# 2011 21Rs 10Th Anniversary



## Rrc&kyc (Jan 30, 2012)

The wife and I downsized from a large 5th to this new unit. I love the easy pull,size and layout. We live in Cincinnati and are heading to yellowstone in June. Maybe someone would give me advise on attractions and grounds. We are west entrance. This is my first post so any information is helpful. I tow it with an 08 tundra. Thanks Ron


----------



## hautevue (Mar 8, 2009)

We were there 2 yrs ago. There is a nice campground between the two parks (Yellowstone and Grand Teton). Res. definitely needed. The advantage of that campground is that you can go north into Y or south down to GT with ease. Best bet is to go to the Yellowstone web site--they have a ton of info there.

Both Y and GT are definitely crowded from mid-June (school's out) until mid-to-late August. Expect crowds--it's one of the most popular US National Parks, so crowding is common. A ton of folks tow into the parks so unless you get there at 8 or 9 am, you probably won't get a site without a reservation.

--------------------------------------------------

• _WHAT YOU NEED TO DO_:
#1 Copy out the forum thread word for word, everything from "## hautevue (Mar" down to "of info there.".
#2 According to the forum thread, during what period are Yellowstone and Grand Teton crowded?
The records that come next are separate from the forum thread.

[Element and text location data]

--------------------------------------------------

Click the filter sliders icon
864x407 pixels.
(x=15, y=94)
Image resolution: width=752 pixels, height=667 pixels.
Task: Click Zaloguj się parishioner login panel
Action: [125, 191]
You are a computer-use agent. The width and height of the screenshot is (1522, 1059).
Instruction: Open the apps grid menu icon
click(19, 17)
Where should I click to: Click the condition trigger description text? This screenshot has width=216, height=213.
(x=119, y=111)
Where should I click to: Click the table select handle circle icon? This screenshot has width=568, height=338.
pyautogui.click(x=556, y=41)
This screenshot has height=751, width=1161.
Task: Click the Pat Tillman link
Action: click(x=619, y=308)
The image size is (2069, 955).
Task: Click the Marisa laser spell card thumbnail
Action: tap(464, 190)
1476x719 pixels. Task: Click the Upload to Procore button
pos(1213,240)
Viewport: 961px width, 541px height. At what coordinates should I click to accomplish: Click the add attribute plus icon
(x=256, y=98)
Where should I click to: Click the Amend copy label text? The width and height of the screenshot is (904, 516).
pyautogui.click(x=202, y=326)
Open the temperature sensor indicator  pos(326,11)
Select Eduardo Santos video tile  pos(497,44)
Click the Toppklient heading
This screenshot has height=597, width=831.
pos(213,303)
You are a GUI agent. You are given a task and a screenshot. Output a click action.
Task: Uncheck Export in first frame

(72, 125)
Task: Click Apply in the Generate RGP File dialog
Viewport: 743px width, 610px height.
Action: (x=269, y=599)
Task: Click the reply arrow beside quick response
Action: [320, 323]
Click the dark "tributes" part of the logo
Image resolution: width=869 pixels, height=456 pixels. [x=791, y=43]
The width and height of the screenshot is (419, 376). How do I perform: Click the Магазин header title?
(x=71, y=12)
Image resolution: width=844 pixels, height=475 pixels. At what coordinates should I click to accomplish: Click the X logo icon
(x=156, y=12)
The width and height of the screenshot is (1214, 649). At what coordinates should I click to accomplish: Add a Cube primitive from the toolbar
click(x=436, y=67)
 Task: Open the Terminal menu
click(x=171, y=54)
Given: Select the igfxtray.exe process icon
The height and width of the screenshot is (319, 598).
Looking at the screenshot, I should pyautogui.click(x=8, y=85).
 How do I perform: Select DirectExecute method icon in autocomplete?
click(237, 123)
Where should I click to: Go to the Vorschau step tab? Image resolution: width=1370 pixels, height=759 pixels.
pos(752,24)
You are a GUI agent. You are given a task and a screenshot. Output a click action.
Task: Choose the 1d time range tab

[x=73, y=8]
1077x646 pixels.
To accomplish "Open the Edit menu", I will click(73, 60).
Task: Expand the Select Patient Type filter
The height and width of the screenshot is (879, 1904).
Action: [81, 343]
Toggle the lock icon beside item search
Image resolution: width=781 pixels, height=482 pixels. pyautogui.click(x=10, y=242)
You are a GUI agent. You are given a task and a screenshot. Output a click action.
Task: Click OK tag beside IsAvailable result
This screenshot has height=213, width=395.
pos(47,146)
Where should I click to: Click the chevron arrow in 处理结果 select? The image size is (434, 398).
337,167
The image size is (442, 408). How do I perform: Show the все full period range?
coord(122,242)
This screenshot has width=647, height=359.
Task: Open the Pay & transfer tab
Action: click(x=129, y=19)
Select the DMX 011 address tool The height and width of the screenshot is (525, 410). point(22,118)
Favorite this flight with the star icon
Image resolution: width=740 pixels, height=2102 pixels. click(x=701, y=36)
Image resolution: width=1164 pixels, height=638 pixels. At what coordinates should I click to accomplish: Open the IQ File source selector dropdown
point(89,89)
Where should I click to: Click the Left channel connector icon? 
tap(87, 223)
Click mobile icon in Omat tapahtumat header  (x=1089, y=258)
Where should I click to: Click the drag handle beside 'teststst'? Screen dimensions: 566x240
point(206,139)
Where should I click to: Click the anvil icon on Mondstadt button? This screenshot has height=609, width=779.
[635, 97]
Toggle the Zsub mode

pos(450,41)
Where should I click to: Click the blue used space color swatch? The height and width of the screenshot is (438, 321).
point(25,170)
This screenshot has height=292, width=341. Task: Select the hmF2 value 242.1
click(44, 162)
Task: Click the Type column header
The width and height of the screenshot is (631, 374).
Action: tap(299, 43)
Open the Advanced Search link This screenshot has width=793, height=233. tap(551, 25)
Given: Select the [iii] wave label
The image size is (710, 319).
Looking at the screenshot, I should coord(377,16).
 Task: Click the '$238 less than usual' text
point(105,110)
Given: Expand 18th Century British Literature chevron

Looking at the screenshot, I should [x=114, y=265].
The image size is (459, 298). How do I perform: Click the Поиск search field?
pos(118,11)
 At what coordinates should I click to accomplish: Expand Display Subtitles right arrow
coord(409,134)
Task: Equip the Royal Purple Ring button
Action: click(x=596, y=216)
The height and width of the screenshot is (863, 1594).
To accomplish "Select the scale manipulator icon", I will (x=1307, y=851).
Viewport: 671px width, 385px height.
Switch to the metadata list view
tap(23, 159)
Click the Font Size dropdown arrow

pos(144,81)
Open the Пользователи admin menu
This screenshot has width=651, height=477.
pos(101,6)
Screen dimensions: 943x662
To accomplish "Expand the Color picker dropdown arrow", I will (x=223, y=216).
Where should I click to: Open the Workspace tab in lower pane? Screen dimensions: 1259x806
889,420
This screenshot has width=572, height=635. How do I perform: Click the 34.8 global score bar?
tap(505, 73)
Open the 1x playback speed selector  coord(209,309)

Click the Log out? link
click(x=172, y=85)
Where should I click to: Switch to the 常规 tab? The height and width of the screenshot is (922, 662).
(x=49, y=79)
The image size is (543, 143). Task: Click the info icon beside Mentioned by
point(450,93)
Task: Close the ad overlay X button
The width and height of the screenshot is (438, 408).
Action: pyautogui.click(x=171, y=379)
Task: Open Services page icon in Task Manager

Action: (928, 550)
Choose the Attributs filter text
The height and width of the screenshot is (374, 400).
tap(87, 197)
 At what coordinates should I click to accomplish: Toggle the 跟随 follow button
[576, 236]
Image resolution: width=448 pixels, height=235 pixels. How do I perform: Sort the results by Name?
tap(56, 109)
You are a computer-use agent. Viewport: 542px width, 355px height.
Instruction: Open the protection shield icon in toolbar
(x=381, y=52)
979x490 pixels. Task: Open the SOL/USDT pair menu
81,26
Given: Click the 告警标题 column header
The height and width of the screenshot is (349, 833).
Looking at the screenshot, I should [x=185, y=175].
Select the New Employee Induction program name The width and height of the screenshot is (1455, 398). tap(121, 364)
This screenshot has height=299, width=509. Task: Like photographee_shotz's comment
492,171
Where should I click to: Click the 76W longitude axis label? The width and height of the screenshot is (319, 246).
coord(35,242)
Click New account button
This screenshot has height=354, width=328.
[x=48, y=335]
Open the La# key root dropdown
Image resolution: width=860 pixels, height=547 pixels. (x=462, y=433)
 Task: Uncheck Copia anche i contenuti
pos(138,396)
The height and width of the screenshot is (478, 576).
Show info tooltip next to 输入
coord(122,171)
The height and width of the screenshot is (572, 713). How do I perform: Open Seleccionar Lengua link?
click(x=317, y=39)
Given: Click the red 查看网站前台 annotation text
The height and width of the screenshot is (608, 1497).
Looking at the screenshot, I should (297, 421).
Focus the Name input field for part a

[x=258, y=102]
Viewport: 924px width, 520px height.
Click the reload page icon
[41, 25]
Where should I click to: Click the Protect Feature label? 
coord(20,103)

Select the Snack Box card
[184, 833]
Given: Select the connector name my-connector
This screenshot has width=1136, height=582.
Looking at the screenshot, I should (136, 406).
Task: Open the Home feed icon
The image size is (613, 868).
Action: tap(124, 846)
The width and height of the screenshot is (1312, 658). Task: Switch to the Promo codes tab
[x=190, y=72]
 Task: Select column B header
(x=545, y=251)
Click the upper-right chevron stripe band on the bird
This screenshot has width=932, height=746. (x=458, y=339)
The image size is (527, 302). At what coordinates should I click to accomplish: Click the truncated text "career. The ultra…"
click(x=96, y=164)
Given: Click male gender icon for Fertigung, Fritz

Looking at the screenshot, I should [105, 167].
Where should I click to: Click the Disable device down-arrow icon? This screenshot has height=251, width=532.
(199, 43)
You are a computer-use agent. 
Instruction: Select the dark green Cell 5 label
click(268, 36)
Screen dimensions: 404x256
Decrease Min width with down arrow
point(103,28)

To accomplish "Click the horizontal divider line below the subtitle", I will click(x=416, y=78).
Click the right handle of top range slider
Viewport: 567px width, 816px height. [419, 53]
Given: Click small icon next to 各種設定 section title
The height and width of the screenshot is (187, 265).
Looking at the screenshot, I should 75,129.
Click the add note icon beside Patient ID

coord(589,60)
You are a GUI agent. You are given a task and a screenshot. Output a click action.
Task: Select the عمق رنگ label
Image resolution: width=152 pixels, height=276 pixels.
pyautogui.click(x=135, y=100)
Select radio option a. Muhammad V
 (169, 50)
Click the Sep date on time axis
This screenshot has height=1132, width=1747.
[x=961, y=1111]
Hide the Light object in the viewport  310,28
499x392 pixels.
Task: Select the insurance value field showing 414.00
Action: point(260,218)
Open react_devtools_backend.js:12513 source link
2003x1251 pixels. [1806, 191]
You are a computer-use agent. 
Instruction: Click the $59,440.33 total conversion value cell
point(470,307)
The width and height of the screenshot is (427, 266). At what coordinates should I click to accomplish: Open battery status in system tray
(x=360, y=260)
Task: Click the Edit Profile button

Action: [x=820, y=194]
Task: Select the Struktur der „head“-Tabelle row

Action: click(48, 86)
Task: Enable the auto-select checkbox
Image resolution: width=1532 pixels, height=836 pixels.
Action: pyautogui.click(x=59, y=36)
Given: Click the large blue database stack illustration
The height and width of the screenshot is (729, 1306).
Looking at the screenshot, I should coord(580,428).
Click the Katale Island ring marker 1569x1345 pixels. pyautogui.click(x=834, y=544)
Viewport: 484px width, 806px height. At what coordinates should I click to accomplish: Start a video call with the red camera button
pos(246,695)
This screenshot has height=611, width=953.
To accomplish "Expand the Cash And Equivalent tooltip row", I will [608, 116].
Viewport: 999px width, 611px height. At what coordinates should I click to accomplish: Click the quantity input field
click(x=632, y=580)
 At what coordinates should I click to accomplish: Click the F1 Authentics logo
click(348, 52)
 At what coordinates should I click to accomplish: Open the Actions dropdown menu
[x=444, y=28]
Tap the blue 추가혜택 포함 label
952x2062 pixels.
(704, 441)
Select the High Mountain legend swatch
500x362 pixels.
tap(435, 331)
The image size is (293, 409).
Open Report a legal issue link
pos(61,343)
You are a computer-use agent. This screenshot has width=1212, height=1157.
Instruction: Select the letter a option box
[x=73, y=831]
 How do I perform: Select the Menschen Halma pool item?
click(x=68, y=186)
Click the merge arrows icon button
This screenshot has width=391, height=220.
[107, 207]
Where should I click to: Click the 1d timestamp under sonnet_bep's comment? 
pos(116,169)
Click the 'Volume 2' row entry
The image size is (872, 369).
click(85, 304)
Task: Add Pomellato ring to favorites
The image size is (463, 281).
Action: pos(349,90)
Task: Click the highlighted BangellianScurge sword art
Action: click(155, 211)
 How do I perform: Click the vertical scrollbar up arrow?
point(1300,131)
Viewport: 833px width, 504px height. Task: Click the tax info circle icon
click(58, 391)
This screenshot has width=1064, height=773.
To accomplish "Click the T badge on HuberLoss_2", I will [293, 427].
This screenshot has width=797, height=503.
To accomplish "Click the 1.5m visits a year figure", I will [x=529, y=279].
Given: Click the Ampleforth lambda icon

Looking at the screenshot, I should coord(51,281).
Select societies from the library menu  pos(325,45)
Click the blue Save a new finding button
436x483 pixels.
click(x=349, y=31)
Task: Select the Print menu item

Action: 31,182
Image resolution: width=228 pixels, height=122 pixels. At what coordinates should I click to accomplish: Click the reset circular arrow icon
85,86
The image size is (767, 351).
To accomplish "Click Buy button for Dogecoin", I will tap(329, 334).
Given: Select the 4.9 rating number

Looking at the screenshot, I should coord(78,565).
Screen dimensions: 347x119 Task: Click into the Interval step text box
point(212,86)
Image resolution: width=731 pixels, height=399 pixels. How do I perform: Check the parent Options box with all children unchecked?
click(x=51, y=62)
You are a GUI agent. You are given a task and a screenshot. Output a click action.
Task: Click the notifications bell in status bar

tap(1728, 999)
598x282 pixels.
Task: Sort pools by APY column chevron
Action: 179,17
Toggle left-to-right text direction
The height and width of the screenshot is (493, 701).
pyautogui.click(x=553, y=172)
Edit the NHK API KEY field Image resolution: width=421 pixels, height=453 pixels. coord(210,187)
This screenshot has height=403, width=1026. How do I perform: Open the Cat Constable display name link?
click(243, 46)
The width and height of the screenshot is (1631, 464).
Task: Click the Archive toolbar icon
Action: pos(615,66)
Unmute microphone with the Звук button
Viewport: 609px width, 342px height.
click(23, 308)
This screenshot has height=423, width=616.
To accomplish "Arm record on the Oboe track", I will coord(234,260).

--------------------------------------------------

• _TASK-BY-TASK OUTPUTS_:
#1
## hautevue (Mar 8, 2009)

We were there 2 yrs ago. There is a nice campground between the two parks (Yellowstone and Grand Teton). Res. definitely needed. The advantage of that campground is that you can go north into Y or south down to GT with ease. Best bet is to go to the Yellowstone web site--they have a ton of info there.

#2 From mid-June until mid-to-late August.